Saved entries
- Opening Delimiter -

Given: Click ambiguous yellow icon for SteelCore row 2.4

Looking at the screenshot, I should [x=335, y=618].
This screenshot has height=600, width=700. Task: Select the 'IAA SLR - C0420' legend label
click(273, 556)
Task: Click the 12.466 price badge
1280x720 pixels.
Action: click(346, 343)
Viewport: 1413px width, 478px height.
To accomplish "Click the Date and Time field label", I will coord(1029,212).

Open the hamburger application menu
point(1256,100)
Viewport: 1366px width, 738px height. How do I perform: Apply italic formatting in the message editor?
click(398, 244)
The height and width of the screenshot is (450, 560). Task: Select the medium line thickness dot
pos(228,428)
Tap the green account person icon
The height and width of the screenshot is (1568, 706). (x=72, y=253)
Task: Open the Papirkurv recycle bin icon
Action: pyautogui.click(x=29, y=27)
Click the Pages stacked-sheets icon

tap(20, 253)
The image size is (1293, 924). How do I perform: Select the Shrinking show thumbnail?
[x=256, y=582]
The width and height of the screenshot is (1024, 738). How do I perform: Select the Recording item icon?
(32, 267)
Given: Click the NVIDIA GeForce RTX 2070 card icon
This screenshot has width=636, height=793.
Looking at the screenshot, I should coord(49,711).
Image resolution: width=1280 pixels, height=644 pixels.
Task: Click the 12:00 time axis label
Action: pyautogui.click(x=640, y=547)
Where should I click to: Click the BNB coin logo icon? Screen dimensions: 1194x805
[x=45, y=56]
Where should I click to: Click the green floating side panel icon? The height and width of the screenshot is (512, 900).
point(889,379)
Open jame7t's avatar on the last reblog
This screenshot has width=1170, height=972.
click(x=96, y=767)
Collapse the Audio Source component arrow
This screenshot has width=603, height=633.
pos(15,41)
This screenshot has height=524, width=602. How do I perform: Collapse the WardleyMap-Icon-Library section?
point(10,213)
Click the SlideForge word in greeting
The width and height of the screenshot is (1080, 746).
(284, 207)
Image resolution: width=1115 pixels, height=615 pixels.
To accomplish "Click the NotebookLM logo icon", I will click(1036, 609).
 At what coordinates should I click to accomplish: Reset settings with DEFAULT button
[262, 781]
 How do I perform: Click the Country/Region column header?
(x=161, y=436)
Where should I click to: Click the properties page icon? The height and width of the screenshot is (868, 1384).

- Closing Delimiter -

Work to be completed: The string "will" marks the lines to copy; report each of them from the data above.

Answer area:
To accomplish "Click the Date and Time field label", I will coord(1029,212).
To accomplish "Click the NotebookLM logo icon", I will click(1036, 609).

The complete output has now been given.